Role of critical points of the skin friction field in formation of plumes in thermal convection

TL;DR

This paper investigates how critical points in the skin friction field influence plume formation in thermal convection, revealing triplet structures and their relation to thermal plumes through numerical simulations.

Contribution

It identifies triplet critical points as fundamental structures in the skin friction field and links them to thermal plume formation in Rayleigh-Bénard convection.

Findings

Triplet critical points are key in skin friction field structure.

Most thermal plume ridges align with unstable manifolds of saddles.
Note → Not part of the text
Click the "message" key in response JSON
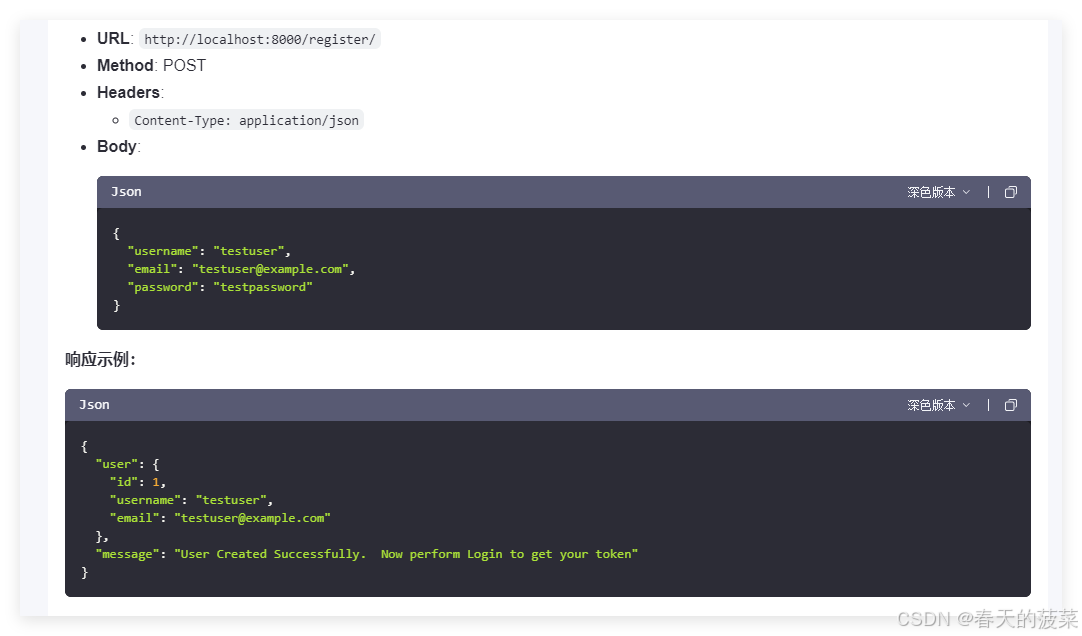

Thermal plumes are associated with hyperbolic Lagrangian Coherent Structures.

Abstract

The dynamics in the thin boundary layers of temperature and velocity is the key to a deeper understanding of turbulent transport of heat and momentum in thermal convection. The velocity gradient at the hot and cold plates of a Rayleigh-B\'{e}nard convection cell forms the two-dimensional skin friction field and is related to the formation of thermal plumes in the respective boundary layers. Our analysis is based on a direct numerical simulation of Rayleigh-B\'{e}nard convection in a closed cylindrical cell of aspect ratio $\Gamma=1$ and focused on the critical points of the skin friction field. We identify triplets of critical points, which are composed of two unstable nodes and a saddle between them, as the characteristic building block of the skin friction field. Isolated triplets as well as networks of triplets are detected. The majority of the ridges of line-like thermal plumes coincide with the unstable manifolds of the saddles. From a dynamical Lagrangian perspective, thermal plumes are formed together with an attractive hyperbolic Lagrangian Coherent Structure of the skin friction field. We also discuss the differences from the skin friction field in turbulent channel flows from the perspective of the Poincar\'{e}-Hopf index theorem for two-dimensional vector fields.